Your instructions -
Copy out the lines beginning with the one that contains "Task: Expand the 浏览 dropdown arrow" and ending with the last line below, exactly as they stand. Pictures are not copied.

(Records from a data collection)
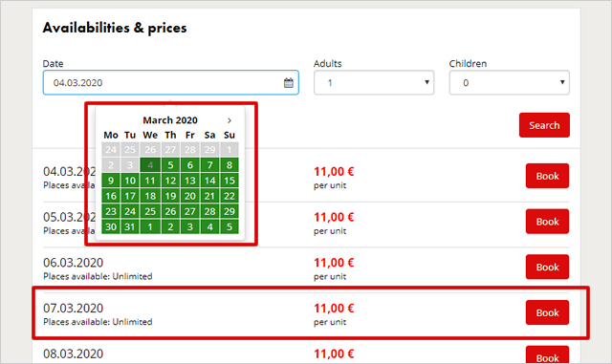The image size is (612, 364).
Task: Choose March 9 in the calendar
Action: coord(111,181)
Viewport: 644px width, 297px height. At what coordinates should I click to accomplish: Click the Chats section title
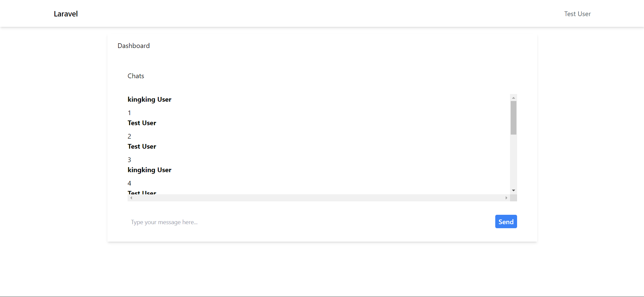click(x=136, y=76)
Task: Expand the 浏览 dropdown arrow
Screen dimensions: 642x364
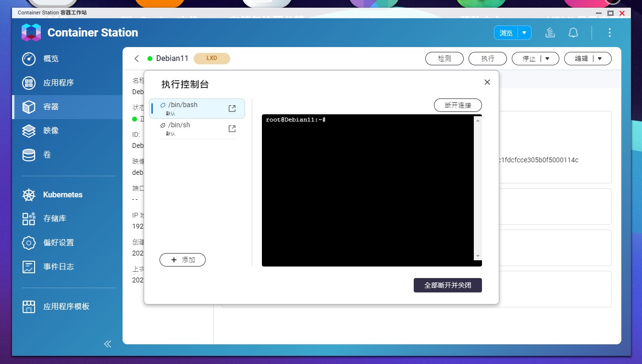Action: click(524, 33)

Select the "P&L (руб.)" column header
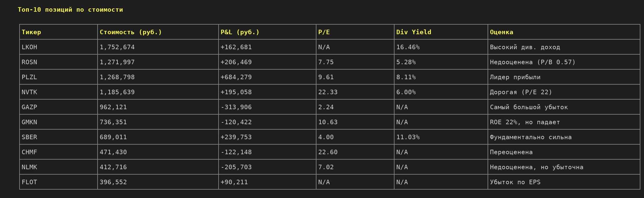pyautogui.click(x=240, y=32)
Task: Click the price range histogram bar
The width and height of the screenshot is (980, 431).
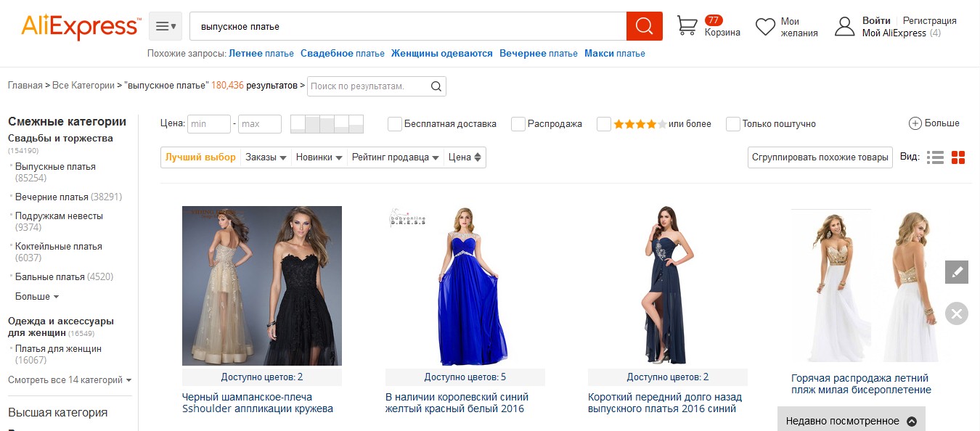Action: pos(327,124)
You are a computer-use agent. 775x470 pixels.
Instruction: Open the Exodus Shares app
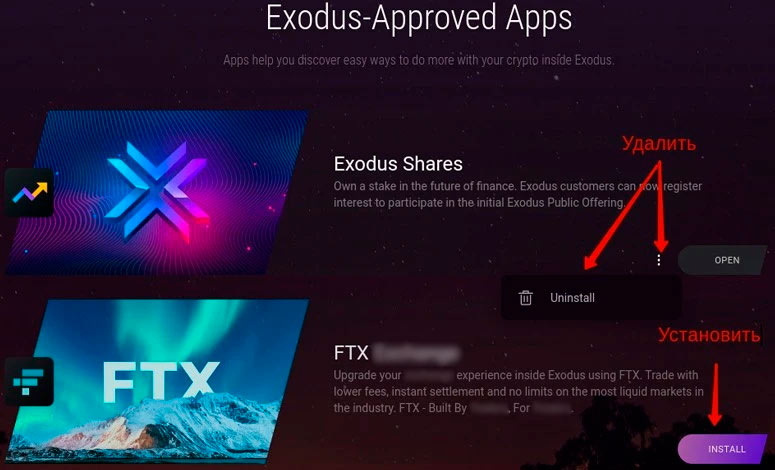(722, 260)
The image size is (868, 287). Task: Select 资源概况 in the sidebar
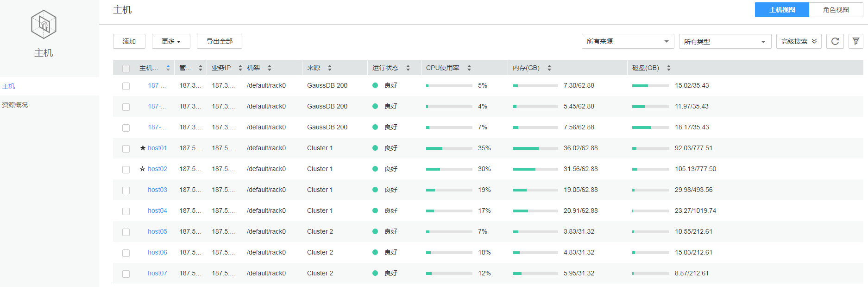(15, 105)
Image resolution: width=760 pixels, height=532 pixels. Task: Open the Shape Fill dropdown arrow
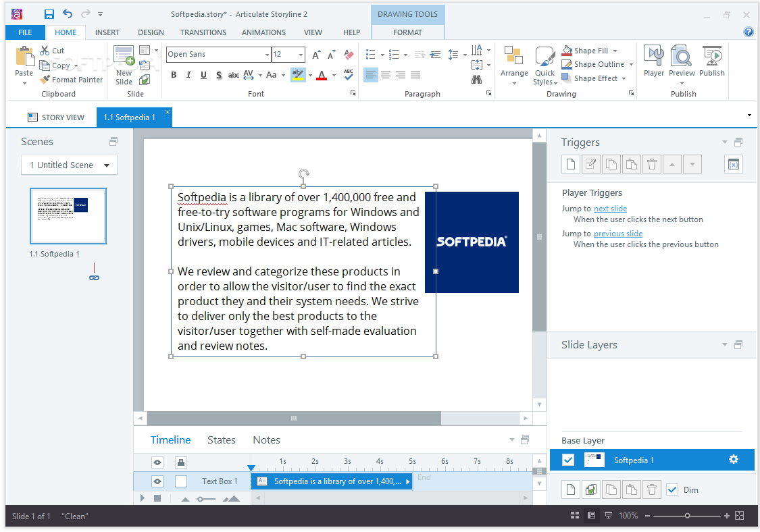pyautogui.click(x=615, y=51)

Response to the exercise -
Task: Expand the 浏览 dropdown arrow
Screen dimensions: 642x364
Action: click(524, 33)

Select the "P&L (руб.)" column header
pyautogui.click(x=240, y=32)
Task: Click the price range histogram bar
The width and height of the screenshot is (980, 431).
Action: pos(327,124)
You are a computer-use agent. 775x470 pixels.
Instruction: Open the Exodus Shares app
(722, 260)
The image size is (868, 287). Task: Select 资源概况 in the sidebar
(15, 105)
Image resolution: width=760 pixels, height=532 pixels. Task: Open the Shape Fill dropdown arrow
pyautogui.click(x=615, y=51)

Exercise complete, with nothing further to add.